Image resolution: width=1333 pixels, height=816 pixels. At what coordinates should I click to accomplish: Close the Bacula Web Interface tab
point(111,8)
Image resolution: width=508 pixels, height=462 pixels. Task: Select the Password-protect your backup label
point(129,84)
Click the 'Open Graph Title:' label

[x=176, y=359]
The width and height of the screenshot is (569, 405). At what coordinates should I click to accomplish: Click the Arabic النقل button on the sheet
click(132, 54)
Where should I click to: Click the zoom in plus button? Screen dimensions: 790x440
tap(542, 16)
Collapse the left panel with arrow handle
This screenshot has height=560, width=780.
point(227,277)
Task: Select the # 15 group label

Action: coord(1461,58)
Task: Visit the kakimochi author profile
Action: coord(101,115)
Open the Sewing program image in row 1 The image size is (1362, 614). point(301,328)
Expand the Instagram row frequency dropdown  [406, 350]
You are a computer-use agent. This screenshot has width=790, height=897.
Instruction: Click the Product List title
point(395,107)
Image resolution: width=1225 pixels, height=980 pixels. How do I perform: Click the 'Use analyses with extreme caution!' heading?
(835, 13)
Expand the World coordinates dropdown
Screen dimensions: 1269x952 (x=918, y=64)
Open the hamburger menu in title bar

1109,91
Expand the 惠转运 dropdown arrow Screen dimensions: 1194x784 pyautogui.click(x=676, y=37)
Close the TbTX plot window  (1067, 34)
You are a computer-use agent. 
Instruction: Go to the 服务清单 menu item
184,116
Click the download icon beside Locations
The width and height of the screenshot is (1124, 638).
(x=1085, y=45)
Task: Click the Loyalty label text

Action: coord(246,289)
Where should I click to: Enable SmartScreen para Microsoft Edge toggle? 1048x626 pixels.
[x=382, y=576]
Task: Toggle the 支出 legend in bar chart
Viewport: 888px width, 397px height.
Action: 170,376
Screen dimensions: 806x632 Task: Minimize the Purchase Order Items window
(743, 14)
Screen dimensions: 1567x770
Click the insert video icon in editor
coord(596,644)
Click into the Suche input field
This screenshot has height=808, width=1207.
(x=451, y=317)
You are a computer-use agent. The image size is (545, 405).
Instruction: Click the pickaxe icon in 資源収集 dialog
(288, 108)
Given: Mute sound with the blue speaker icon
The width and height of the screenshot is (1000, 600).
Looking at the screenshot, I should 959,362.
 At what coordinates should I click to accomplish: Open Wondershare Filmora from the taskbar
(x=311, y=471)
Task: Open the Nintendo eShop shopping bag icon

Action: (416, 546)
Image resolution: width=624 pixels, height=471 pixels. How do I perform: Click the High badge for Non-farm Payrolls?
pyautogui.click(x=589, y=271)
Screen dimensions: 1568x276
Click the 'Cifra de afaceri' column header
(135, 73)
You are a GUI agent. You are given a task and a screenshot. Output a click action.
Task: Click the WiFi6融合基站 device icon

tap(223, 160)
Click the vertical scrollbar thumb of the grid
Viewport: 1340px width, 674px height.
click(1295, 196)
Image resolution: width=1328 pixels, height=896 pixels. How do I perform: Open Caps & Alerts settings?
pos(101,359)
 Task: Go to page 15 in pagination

==================================================

ACTIVITY: Your answer must be the full set of entries, copied exactly.

YOUR RESPONSE:
Image resolution: width=1333 pixels, height=816 pixels. At what coordinates should I click to accomplish: Close the Bacula Web Interface tab
point(111,8)
Image resolution: width=508 pixels, height=462 pixels. Task: Select the Password-protect your backup label
point(129,84)
Click the 'Open Graph Title:' label

[x=176, y=359]
The width and height of the screenshot is (569, 405). At what coordinates should I click to accomplish: Click the Arabic النقل button on the sheet
click(132, 54)
Where should I click to: Click the zoom in plus button? Screen dimensions: 790x440
tap(542, 16)
Collapse the left panel with arrow handle
This screenshot has height=560, width=780.
point(227,277)
Task: Select the # 15 group label

Action: coord(1461,58)
Task: Visit the kakimochi author profile
Action: coord(101,115)
Open the Sewing program image in row 1 The image size is (1362, 614). point(301,328)
Expand the Instagram row frequency dropdown  [406, 350]
You are a computer-use agent. This screenshot has width=790, height=897.
Instruction: Click the Product List title
point(395,107)
Image resolution: width=1225 pixels, height=980 pixels. How do I perform: Click the 'Use analyses with extreme caution!' heading?
(835, 13)
Expand the World coordinates dropdown
Screen dimensions: 1269x952 (x=918, y=64)
Open the hamburger menu in title bar

1109,91
Expand the 惠转运 dropdown arrow Screen dimensions: 1194x784 pyautogui.click(x=676, y=37)
Close the TbTX plot window  (1067, 34)
You are a computer-use agent. 
Instruction: Go to the 服务清单 menu item
184,116
Click the download icon beside Locations
The width and height of the screenshot is (1124, 638).
(x=1085, y=45)
Task: Click the Loyalty label text

Action: coord(246,289)
Where should I click to: Enable SmartScreen para Microsoft Edge toggle? 1048x626 pixels.
[x=382, y=576]
Task: Toggle the 支出 legend in bar chart
Viewport: 888px width, 397px height.
Action: 170,376
Screen dimensions: 806x632 Task: Minimize the Purchase Order Items window
(743, 14)
Screen dimensions: 1567x770
Click the insert video icon in editor
coord(596,644)
Click into the Suche input field
This screenshot has height=808, width=1207.
(x=451, y=317)
You are a computer-use agent. The image size is (545, 405).
Instruction: Click the pickaxe icon in 資源収集 dialog
(288, 108)
Given: Mute sound with the blue speaker icon
The width and height of the screenshot is (1000, 600).
Looking at the screenshot, I should 959,362.
 At what coordinates should I click to accomplish: Open Wondershare Filmora from the taskbar
(x=311, y=471)
Task: Open the Nintendo eShop shopping bag icon

Action: (416, 546)
Image resolution: width=624 pixels, height=471 pixels. How do I perform: Click the High badge for Non-farm Payrolls?
pyautogui.click(x=589, y=271)
Screen dimensions: 1568x276
Click the 'Cifra de afaceri' column header
(135, 73)
You are a GUI agent. You are given a task and a screenshot. Output a click action.
Task: Click the WiFi6融合基站 device icon

tap(223, 160)
Click the vertical scrollbar thumb of the grid
Viewport: 1340px width, 674px height.
click(1295, 196)
Image resolution: width=1328 pixels, height=896 pixels. How do I perform: Open Caps & Alerts settings?
pos(101,359)
 Task: Go to page 15 in pagination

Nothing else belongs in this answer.